- _PAGE TEXT_:
•••••
The same can’t be said, regrettably, for merged institutions. There was an unspoken assumption among those interviewed by Finweek for the survey that merged universities were more concerned with getting the numbers out of the system than quality and were willing to earn a lower-calorie throughput.
Even more staggering is the wild discrepancy in the earnings of vice-chancellors. In November last year a salary review by the Mail & Guardian found that suspended vice-chancellor Aaron Ndlovu, of Mangosuthu University of Technology (incidentally, one of the worst performers in Finweek’s survey) topped the pile at R3,68m in 2007 for running a campus with just 9 828 students.
The packages of heads and State allocations to revenue of four of SA’s biggest research-producing universities for 2007 – UCT, Stellenbosch, Pretoria and Wits – were, by contrast, relatively low. For example, the vice-chancellor of UCT – an excellent overall performer, according to our survey – earned R1,55m for heading a financially stable campus with 21 188 students.
•••••
- _SUPPLIED INFORMATION_:

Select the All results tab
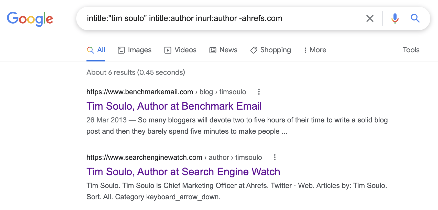Image resolution: width=438 pixels, height=210 pixels. [96, 50]
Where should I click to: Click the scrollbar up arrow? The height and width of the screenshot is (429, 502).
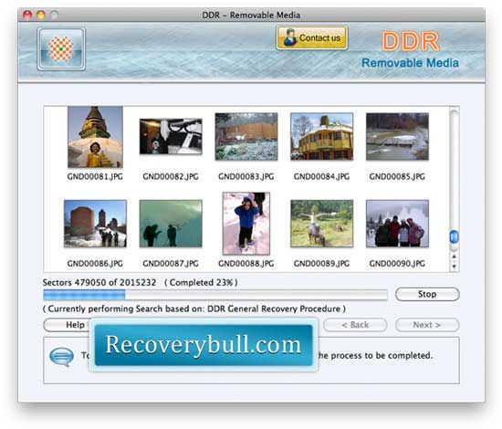[x=454, y=256]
•••••
- _YOUR TASKS_:
1/ In the passage on South African universities, how much did the vice-chancellor of UCT earn?
2/ Reproduce the part of the passage on South African universities that begins with the words "The packages of" and ends after "21 188 students.", swapping "excellent" for "outstanding".
3/ Extend the passage on South African universities with the next part, following on from its last sentence.
The listing has no connection to the passage on South African universities.

- _RESPONSES IN ORDER_:
1/ R1,55m

2/
The packages of heads and State allocations to revenue of four of SA’s biggest research-producing universities for 2007 – UCT, Stellenbosch, Pretoria and Wits – were, by contrast, relatively low. For example, the vice-chancellor of UCT – an outstanding overall performer, according to our survey – earned R1,55m for heading a financially stable campus with 21 188 students.

3/
Add to the mix the fact that the pressure is on to pummel more unprepared black academics through the system, as more than 50% of the most highly qualified and productive researchers prepare to retire within the next decade, and the potential scale of the crisis starts to hit home.
So far, Government interventions have focused on what Jansen calls a “progressive dumbing down” of the quality of academic output by “awarding professorships to graduates without any record of scholarship, without a track record in research and without any credibility in the competitive world of research journals, research certificates and research programmes”.
He attributes that acidic trend to a “growing malpractice” in (especially technikons) and some universities to create a new class of (mainly) black professors in response to “an unseemly haste to propel those institutions overnight into university status – such as the so-called universities of technology – on the back of professorial appointments made, in the main, to young black academics”.
The unintended consequence is that the post2004 institutional landscape has been a fallout in a struggle to redefine hegemonic identities. “The result is that not only is there a hierarchical battle for control (between black and white academics) but these battles are also divided along cultural (and financial) differences they inherited,” says Jansen.
Such fears are no longer idle talk. If the mergers have caused widespread anxiety, pessimism is already spilling over into open revolt against the newly merged institutions. Last month two institutions – Tshwane University of Technology and North West University – were hit hard by internal squabbles over problems related to mergers, inequality between black and white academics and infrastructure, and questions surrounding racial equity.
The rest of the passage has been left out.